# Cdf and pdf of absolute difference of two standard uniform variables X = |X1 − X2|

1. Oct 25, 2009

### roemi

Hi guys!

1. The problem statement, all variables and given/known data

Do you know how to get the cdf and pdf of the absolute difference of two iid standard uniform X1 and X2 : X = |X1 − X2| ?

2. Relevant equations

Come across http://en.wikipedia.org/wiki/Triang...difference_of_two_standard_uniform_variables" we know that the cdf is 2x - x2 and the pdf is 2 -2x.
How do we get/prove it?

Thank you very much!

Last edited by a moderator: Apr 24, 2017
2. Oct 25, 2009

### roemi

Re: cdf and pdf of absolute difference of two standard uniform variables X = |X1 − X2

3. The attempt at a solution

Is it solvable using the joint pdf ? Still trying various boundaries for the integral... kinda stuck there... please help ... T_T
$$F_{X}(x) = \int \int_{|x_{1}-x_{2}|\leq x} f_{x_{1}}(x_{1}) f_{x_{2}}(x_{2}) dx_{1}dx_{2}$$

3. Oct 25, 2009

### roemi

Re: cdf and pdf of absolute difference of two standard uniform variables X = |X1 − X2

*bump*

4. Oct 26, 2009

### Billy Bob

Re: cdf and pdf of absolute difference of two standard uniform variables X = |X1 − X2

Yes, this is the way to do it. I'll use different variables to simplify notation. X is uniform on [0,1], and so is Y.

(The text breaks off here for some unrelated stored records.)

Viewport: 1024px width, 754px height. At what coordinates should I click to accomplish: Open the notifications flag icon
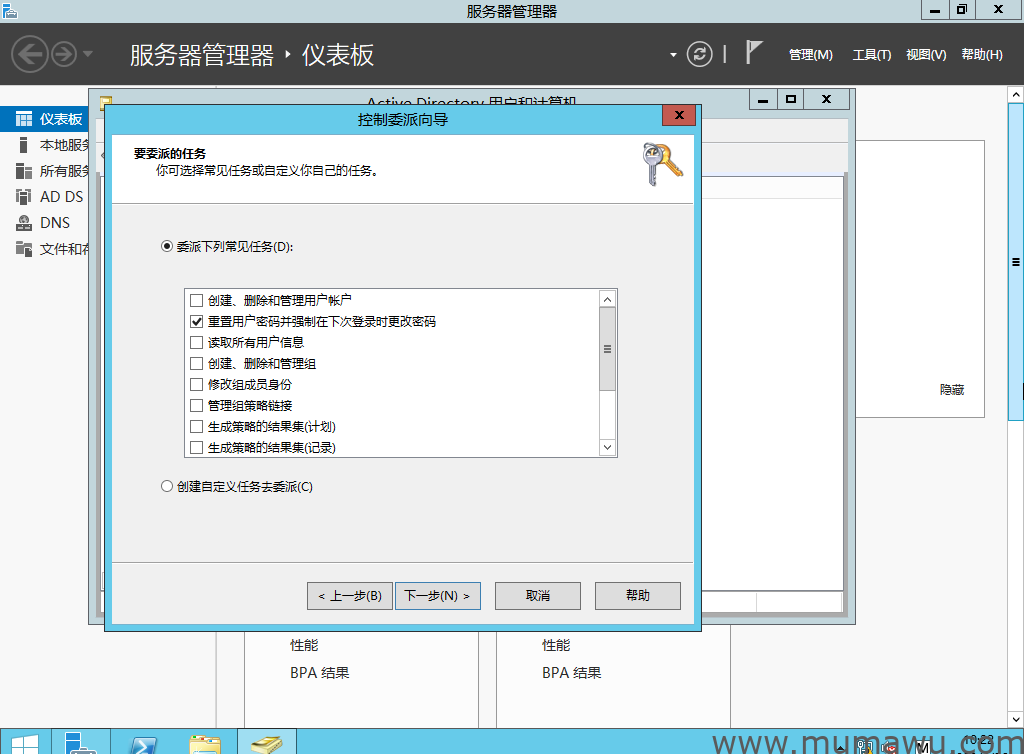pos(755,54)
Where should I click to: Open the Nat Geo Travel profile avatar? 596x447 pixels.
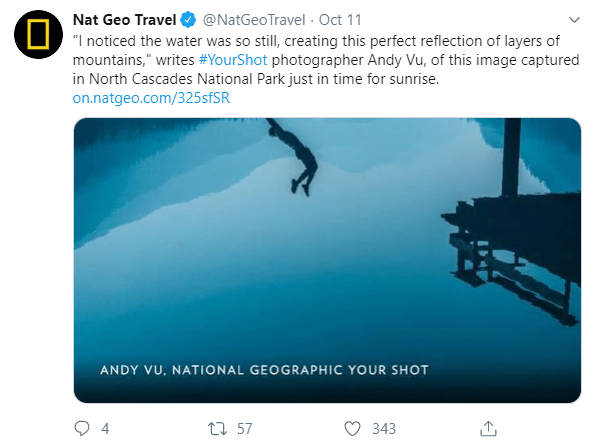pos(38,34)
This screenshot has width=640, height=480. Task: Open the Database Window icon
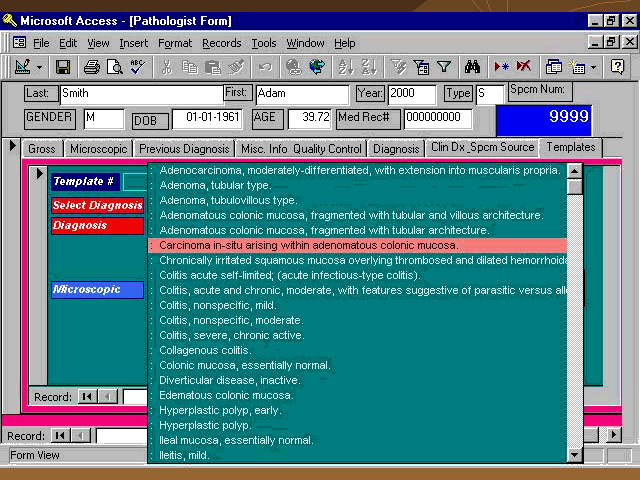[554, 67]
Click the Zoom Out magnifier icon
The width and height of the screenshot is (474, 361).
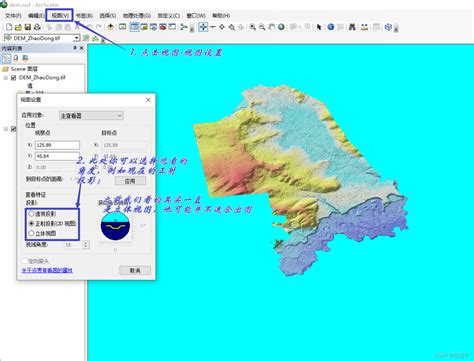(x=262, y=27)
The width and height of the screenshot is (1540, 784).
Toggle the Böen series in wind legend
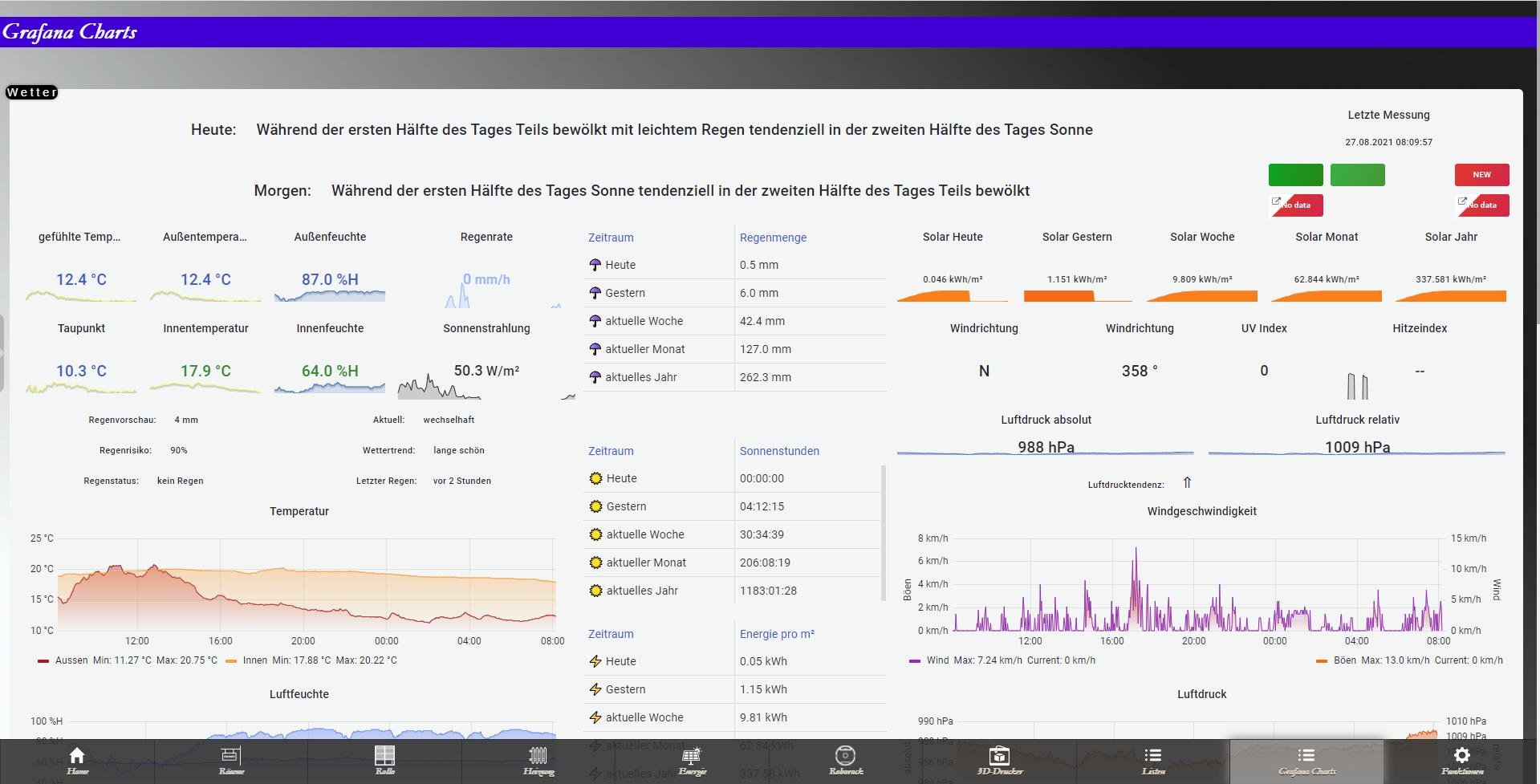coord(1344,660)
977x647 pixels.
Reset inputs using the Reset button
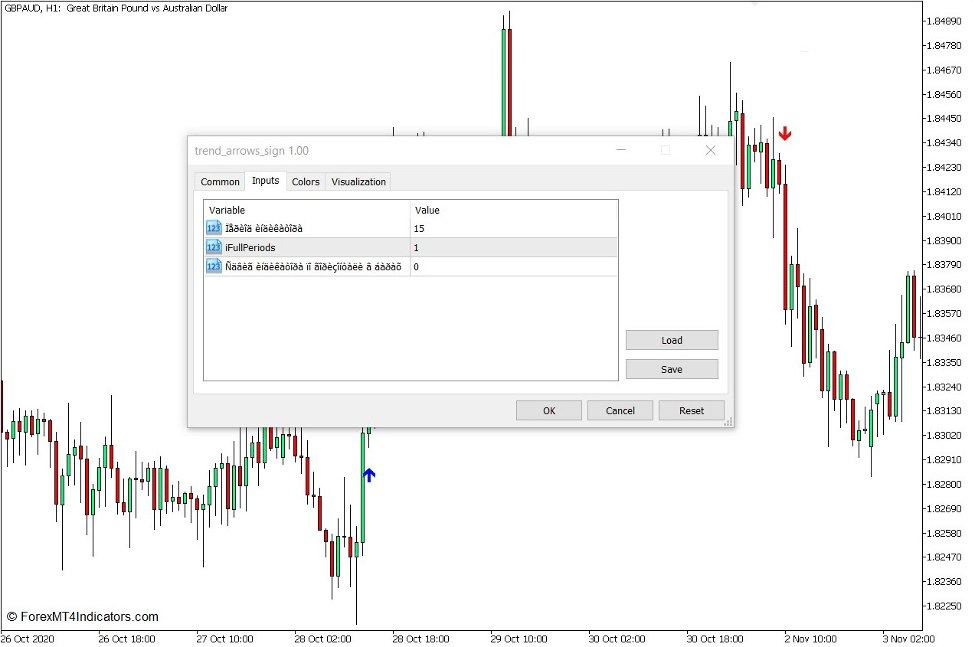point(691,410)
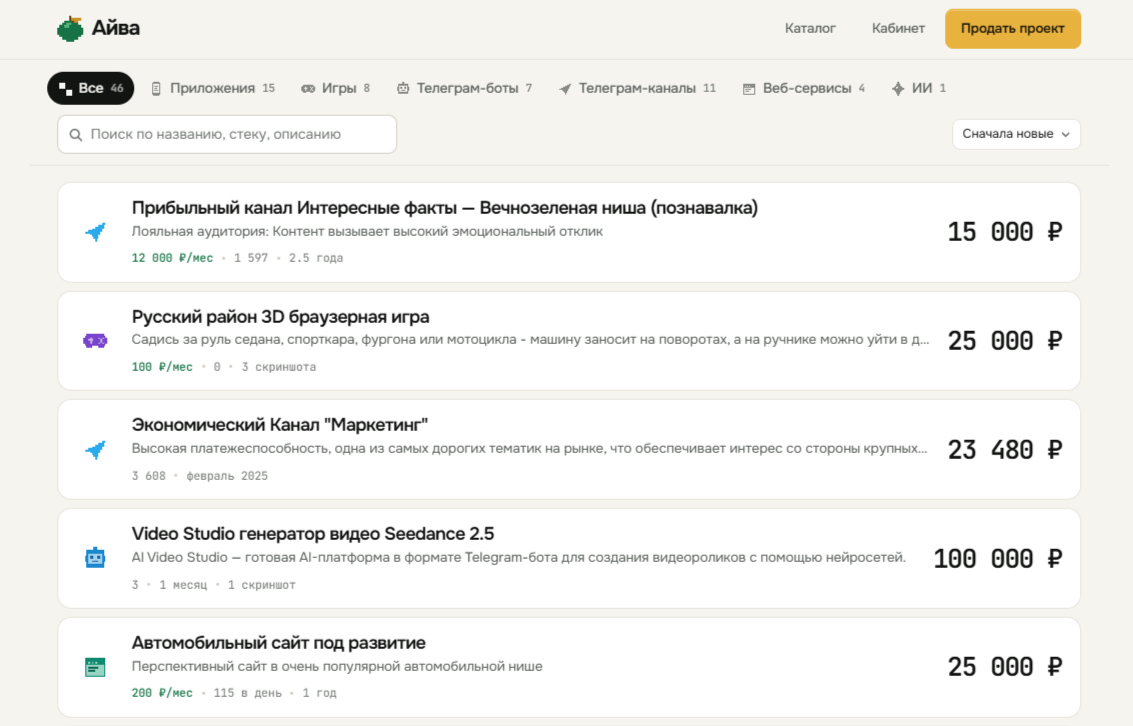Click the magnifier icon in the search box

tap(75, 135)
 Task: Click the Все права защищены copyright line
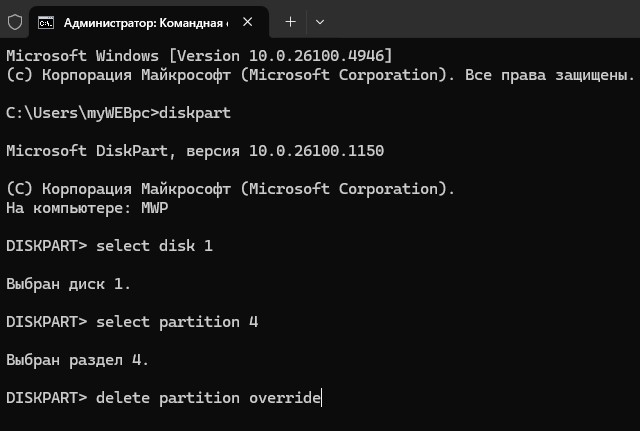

Fix t. Find P(|X-Y|<t). Draw the region {(x,y) : |x - y| < t}. Intersect it with the unit square [0,1] x [0,1]. The shape of the resulting region depends on t. For the interesting (i.e. nontrivial) values of t, you get a hexagon.

Since f_X(x) and f_Y(y) are constants, the "integration" can be done simply by using elementary geometry formulas (e.g. area of square, area of triangle).

5. Oct 26, 2009

### roemi

Re: cdf and pdf of absolute difference of two standard uniform variables X = |X1 − X2

Thanks for the reply.

Umm... what would be the boundaries/intervals in the first and second integral ?

6. Oct 27, 2009

### roemi

Re: cdf and pdf of absolute difference of two standard uniform variables X = |X1 − X2

*bump*

Anyone interested in solving this problem, please dont hesitate,

still waiting ... :)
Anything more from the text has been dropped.